Problema planteado:
Según el fragmento mostrado, ¿qué aparece en Windows al conectar el cable de USB a Serial? Responde en una oración, por favor.

Fragmento mostrado:
★ ★ ★
Con el cable de USB a Serial cuando lo conectas instala un driver que hace que en windows aparesca un nuevo puerto Serial ComX se asigna un numero automatico con eso ya desde visual lo utilizas como un puerto serial comun y corriente, ahora con el FT2232H ya es otra historia con ese lo que trae son librerias (.dll) que las tenes que cargar en tu programa visual basic para conectarte con ese dispositivo y tendrias que leer la documentacion sobre que rutinas hay que usar para habilitar la conexion


----------



## jorge andrada

ok de 10, ahora de dodn puedo conseguir esas librerias? porque me fije de bajarlas por internet y no aparecen para nada, o tine otro nombre? yo pongo librerias para ft2232h y me sale cualquier cosa, ya mande a pedir uno de estos chip, ft, asi comienzo a probar, y ya veo como me va mientras voy a tratar de manejarlo al cable usb to rs232, aunque lo ideal para mi seria el ft2232h, tamien vi otro en el datas que es un ft232c, es el mismo?  disculpa por preguntar tanto che pero ya te vo enendiendo jeje, gracias nuevamente por tu paciencia      
saludos


----------



## Black Tiger1954

Esta página tiene cosas interesantes para el manejo del USB:
http://www.intel.com/intelpress/usb/examples/VBOverview.htm
El libro y el CD se pueden conseguir por internet buscando un poco.
★ ★ ★
Filas guardadas:
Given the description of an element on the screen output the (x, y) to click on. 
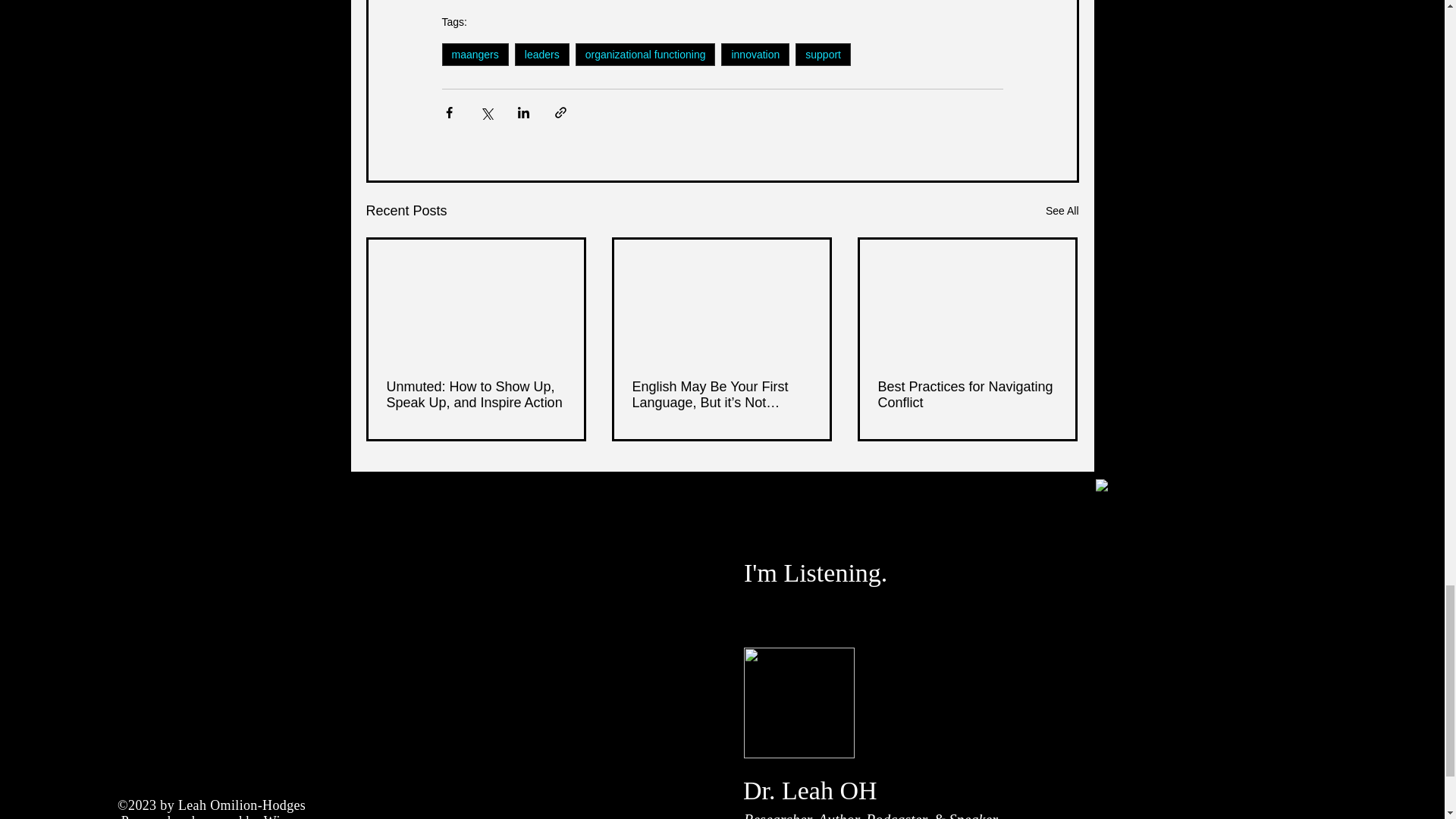
Wix (274, 816)
Speaker (973, 815)
See All (1061, 210)
organizational functioning (645, 54)
Unmuted: How to Show Up, Speak Up, and Inspire Action (476, 395)
support (822, 54)
Best Practices for Navigating Conflict (967, 395)
Researcher,  (781, 815)
innovation (754, 54)
Dr. Leah OH (809, 790)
★ ★ ★
Respuesta completa:
Aparece un nuevo puerto serial ComX, al que se le asigna un número automáticamente.